Christina Rennich is a native plant and garden consultant using her expertise to help build beautiful, sustain-able gardens that contribute to biodiversity in Cavan Monaghan. Her objective is to help transform gardens into diverse hotspots for nature with plantings that attract birds, butterflies, moths and native bees. She brings more than twenty years of gardening experience to her work, as well as education in Restoration Ecology and Environmental Management at Fleming College.

Like all gardeners, she uses her own garden for experiments to see how things actually grow. She and her husband moved to the area four years ago and she is gradually converting existing gardens on their property to create more environmentally friendly versions that rely on native plants. At times the results look a bit unruly, so she has strategically planted signs in her front beds to notify neighbours that her garden’s looks are intentional, not the result of neglect. With the strategic use of native plants, she is creating gardens to foster biodiversity, inviting birds, pollinators and beneficial insects with plants which are sometimes considered weeds. Plants such as milkweed and goldenrod are magnets for many small creatures that provide benefits that are clear to the trained eye. One of her objectives is to coax gardeners to look at their gardens differently; to change their garden aesthetics from one relying on bold, exotic hybrid bloomers to see the beauty in more random, natural spaces filled with creatures that serve our environment.

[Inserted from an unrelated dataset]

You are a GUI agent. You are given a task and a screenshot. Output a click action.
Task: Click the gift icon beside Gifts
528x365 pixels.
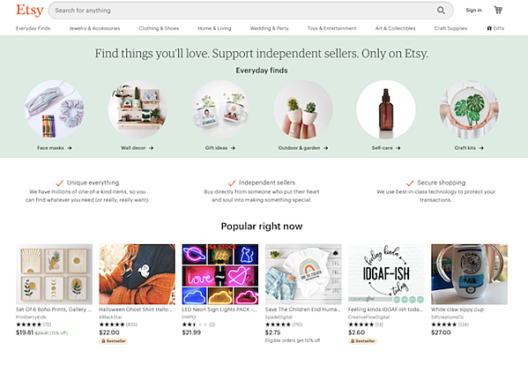489,28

This is easier said than done. Like all keen gardeners, Christina is eager to get to work in early spring and struggles with the unkempt appearance of her gardens after a long winter. She defers garden clean-up chores as long as possible, ideally until the May long weekend. This delay allows the leaf and brush debris to protect a wide array of beneficial creatures that over-winter in those unsightly drifts, including native bees, moths and caterpillars. Even when she cleans up a garden bed, she rarely removes anything. Dead leaves enrich the soil and provide mulch. Chopped up stems left on the garden surface provide food and habitat for beneficial insects and pollinators. Some tiny creatures live inside plant stems, so removing them also means removing these helpful pollinators. Emerging insects often lay dormant longer than expected, avoiding low nighttime temperatures, so delaying clean up allows them time to mature.

As a Native Plant consultant and Garden Coach, Christina offers advice, plant sourcing and delivery and will devise garden plans that will attract beneficial insects and birds. She is launching a series of free relaxing garden walk workshops to share her knowledge about native plants and their contributions to the environment. Most of them take place in Millbrook and will take about an hour to complete.

The first one is scheduled for May 30th at 11 am, where visitors will learn how to maintain a native plant garden, starting with spring clean up. The second workshop scheduled for July 18th at 10 am will explain how to establish a “soft landing” understory under a tree or large shrub which can provide critical shelter and habitat to support local bird populations. The third workshop occurs on August 22nd at 11 am where visitors will visit Christina’s own garden to see a prairie pocket, a hummingbird garden, a “soft landing’ understory and a woodland garden. Visitors to the last workshop will head to the Hazel Bird Nature Reserve, which is 30 minutes from Millbrook, Where they will visit a Tall Grass Prairie and Oak Savanna.